With just three months left in his tenure, Mayor Eric Adams is squeezing as much housing as possible into his remaining time.
A day after ending his re-election bid, the mayor announced he is shifting $1.8 billion from future capital budgets to this fiscal year for affordable housing projects.
The official rationale is not to burnish his housing legacy, but to take advantage of a new federal law that makes more projects eligible for low-income housing tax credits.
Previously, projects that use LIHTC had to be at least 50 percent funded by them, a threshold many could not reach. This summer, Congress reduced the minimum to 25 percent. But to take advantage of those credits, affordable housing developers still typically need public money to pencil out.
That is where the city’s Department of Housing Preservation and Development and Housing Development Corporation come in. Of the $1.8 billion being advanced from future years, $1.5 billion will go for this purpose.
The other $300 million is for the New York City Housing Authority’s PACT program, which taps private developers to renovate and manage public housing campuses. That program, based on one called Rental Assistance Demonstration, has been accelerated by Adams after promising results during the de Blasio administration.
“We’re not just talking about solving the city’s housing crisis; we’re putting our money where our mouth is to build more housing more quickly,” Adams said in a statement.
The congressional bill did not allocate more federal funding, but it allows the city to use its resources more efficiently.
Front-loading the $1.8 billion will shrink, for the moment, the future budgets from which it comes, but the city clearly needs as much affordable housing as it can get, as soon as it can get it. The HPD-funded projects are built by for-profit and nonprofit developers, who often form joint ventures for individual developments.
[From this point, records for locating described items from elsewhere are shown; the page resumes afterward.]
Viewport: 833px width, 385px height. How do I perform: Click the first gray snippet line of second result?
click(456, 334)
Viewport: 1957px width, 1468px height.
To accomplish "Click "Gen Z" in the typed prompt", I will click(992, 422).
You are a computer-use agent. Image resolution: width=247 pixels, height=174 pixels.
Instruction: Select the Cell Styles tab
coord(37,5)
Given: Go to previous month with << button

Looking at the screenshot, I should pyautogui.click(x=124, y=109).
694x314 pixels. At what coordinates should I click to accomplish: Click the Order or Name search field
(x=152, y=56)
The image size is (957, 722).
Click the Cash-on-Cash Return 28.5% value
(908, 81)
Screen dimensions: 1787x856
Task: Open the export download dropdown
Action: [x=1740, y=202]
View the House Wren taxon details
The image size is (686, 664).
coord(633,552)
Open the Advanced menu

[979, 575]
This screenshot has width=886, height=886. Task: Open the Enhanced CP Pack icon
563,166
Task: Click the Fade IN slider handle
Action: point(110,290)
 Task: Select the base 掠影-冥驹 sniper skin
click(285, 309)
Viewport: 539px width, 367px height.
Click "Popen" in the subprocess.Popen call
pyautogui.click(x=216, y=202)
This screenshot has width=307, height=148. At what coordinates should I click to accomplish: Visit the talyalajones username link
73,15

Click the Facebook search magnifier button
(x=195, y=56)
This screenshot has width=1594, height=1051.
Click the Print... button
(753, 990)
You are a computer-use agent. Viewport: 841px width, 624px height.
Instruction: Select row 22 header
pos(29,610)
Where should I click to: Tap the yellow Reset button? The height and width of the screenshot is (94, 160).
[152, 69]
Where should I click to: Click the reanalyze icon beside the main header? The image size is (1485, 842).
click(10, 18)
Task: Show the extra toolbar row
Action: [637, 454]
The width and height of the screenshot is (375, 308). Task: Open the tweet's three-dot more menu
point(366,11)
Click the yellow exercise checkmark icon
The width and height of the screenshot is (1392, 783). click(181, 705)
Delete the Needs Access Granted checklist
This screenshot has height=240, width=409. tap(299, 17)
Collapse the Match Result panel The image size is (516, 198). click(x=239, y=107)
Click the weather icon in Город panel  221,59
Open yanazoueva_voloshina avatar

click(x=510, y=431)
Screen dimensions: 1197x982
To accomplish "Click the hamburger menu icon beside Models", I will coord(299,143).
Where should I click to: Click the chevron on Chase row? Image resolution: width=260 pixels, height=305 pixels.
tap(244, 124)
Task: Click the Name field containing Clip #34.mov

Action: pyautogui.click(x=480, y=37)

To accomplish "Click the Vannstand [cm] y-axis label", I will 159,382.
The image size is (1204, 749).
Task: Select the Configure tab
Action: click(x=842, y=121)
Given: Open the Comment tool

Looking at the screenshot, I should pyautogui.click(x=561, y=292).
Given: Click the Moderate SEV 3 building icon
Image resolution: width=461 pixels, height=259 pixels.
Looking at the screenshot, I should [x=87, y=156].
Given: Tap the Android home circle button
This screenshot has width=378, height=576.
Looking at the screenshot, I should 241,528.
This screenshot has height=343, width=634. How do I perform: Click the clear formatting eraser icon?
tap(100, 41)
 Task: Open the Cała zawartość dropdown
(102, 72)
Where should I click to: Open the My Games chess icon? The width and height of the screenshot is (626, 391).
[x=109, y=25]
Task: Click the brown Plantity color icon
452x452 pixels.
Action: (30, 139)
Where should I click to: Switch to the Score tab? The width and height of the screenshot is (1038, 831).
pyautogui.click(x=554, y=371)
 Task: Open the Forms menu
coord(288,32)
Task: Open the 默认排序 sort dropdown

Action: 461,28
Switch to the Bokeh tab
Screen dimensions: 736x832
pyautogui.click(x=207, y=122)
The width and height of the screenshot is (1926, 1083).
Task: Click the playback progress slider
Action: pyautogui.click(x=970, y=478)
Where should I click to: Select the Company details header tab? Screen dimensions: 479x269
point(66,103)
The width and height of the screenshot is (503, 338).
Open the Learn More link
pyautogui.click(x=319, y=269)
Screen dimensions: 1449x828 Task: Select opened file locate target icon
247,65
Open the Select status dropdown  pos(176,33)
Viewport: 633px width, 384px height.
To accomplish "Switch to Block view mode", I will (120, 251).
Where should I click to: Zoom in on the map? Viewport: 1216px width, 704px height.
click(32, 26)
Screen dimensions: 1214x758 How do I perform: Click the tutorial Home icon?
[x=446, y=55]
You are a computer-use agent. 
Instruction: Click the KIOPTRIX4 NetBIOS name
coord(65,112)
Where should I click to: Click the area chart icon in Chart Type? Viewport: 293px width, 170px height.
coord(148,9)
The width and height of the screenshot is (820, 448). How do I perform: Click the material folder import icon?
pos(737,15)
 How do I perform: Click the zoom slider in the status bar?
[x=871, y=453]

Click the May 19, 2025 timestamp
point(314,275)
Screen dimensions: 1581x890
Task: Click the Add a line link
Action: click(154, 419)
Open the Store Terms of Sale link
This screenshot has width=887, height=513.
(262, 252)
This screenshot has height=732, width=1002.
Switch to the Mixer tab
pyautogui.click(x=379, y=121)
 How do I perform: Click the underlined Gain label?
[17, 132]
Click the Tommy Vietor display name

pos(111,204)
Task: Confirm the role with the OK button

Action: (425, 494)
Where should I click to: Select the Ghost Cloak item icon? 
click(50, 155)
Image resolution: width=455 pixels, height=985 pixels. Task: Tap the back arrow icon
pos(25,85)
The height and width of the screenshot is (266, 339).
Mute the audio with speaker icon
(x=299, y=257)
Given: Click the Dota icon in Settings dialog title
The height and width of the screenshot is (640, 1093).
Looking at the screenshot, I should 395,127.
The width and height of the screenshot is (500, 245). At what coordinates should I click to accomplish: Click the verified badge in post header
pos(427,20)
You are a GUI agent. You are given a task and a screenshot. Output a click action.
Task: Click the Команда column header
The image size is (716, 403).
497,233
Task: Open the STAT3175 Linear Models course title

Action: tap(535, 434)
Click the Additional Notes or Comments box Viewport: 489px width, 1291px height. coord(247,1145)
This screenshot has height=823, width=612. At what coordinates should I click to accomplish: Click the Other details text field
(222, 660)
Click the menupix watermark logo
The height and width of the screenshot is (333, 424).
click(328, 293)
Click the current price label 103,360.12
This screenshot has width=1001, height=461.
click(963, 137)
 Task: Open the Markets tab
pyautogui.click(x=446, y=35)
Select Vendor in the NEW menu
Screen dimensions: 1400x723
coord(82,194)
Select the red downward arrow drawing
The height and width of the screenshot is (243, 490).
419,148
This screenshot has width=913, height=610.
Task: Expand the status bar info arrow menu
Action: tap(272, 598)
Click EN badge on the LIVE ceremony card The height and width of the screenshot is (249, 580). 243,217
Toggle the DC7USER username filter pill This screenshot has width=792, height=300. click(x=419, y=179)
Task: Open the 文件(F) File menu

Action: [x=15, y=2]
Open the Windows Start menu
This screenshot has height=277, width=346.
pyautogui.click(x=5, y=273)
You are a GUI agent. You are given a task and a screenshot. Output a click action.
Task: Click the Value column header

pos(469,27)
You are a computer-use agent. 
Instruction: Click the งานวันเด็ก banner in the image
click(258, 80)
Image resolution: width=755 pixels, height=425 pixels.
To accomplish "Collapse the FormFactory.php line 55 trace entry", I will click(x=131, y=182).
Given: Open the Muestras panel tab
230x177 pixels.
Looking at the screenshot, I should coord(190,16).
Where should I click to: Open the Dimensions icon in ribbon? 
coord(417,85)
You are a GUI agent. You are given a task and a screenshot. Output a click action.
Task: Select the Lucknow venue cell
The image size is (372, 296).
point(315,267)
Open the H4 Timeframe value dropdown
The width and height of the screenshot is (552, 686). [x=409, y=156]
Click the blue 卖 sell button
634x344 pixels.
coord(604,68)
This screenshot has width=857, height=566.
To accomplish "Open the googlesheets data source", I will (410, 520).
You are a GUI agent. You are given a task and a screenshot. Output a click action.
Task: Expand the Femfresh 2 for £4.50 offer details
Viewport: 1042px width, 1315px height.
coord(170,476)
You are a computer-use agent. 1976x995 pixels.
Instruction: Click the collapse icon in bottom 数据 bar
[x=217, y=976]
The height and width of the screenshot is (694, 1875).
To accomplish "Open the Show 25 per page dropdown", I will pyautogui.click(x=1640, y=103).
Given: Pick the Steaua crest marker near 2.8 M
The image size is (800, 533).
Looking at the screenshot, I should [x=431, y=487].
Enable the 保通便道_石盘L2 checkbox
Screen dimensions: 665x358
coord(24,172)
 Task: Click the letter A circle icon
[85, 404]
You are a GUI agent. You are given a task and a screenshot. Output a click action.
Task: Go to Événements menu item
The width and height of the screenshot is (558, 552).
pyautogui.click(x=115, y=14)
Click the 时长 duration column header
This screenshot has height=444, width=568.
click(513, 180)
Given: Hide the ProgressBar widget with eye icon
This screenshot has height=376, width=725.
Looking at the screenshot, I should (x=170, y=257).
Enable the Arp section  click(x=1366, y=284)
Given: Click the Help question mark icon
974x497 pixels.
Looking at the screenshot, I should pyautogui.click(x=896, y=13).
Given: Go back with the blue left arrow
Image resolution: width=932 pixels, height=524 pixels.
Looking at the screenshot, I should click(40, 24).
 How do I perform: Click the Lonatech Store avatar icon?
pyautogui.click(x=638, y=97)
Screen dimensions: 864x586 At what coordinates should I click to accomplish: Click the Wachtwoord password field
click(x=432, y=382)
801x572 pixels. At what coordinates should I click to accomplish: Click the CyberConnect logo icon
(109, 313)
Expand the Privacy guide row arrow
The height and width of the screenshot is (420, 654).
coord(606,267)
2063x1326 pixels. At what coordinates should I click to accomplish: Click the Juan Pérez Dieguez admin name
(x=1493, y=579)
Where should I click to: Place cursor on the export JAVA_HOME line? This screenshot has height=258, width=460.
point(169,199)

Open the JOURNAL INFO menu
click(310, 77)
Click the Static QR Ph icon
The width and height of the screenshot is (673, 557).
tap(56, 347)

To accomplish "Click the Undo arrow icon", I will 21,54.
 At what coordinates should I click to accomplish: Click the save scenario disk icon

Such projects must often wait several years for HPD funding, which is allocated based on project readiness and whether they meet the agency’s policy goals. HPD’s capacity is also an issue, but it added staff this summer to handle more applications.
To get a piece of the newly available $1.5 billion, “projects must have been pretty far along in the process,” a senior housing official told The Real Deal. HPD has a robust pipeline of projects, the official added.